Assignment:
Below are the records; restate word for word the lines from the first through the one containing "This screenshot has height=551, width=1568.", and only those.

Data to examine:
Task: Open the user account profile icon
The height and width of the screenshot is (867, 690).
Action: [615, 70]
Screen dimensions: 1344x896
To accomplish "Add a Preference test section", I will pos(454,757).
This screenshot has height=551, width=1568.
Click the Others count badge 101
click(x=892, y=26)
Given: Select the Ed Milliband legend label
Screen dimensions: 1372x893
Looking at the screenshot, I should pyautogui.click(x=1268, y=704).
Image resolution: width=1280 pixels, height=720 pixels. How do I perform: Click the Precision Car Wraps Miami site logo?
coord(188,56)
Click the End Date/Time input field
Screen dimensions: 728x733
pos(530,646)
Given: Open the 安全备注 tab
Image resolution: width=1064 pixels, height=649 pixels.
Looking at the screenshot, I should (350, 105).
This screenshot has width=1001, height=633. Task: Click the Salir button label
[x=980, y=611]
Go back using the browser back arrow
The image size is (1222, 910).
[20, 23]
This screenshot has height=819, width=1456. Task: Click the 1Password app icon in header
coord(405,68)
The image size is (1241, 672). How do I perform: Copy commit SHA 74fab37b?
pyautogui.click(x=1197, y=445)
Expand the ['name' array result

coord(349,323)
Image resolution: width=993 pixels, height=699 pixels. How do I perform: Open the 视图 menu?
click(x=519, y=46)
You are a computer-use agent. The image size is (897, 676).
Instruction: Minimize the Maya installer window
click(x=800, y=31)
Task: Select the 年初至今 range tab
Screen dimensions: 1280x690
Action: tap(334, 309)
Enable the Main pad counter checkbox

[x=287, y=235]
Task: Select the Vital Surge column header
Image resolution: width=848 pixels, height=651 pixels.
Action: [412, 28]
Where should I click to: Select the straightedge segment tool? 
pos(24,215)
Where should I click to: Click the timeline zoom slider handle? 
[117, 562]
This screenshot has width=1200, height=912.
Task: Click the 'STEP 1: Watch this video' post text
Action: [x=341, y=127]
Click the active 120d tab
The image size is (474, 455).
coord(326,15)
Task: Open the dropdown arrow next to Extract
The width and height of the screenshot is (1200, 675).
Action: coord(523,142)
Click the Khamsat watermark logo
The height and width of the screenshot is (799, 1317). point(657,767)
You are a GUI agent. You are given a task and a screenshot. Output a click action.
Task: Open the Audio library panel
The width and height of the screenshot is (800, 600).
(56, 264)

Reply to the task:
Task: Open the user account profile icon
The height and width of the screenshot is (867, 690).
Action: [615, 70]
Screen dimensions: 1344x896
To accomplish "Add a Preference test section", I will pos(454,757).
This screenshot has height=551, width=1568.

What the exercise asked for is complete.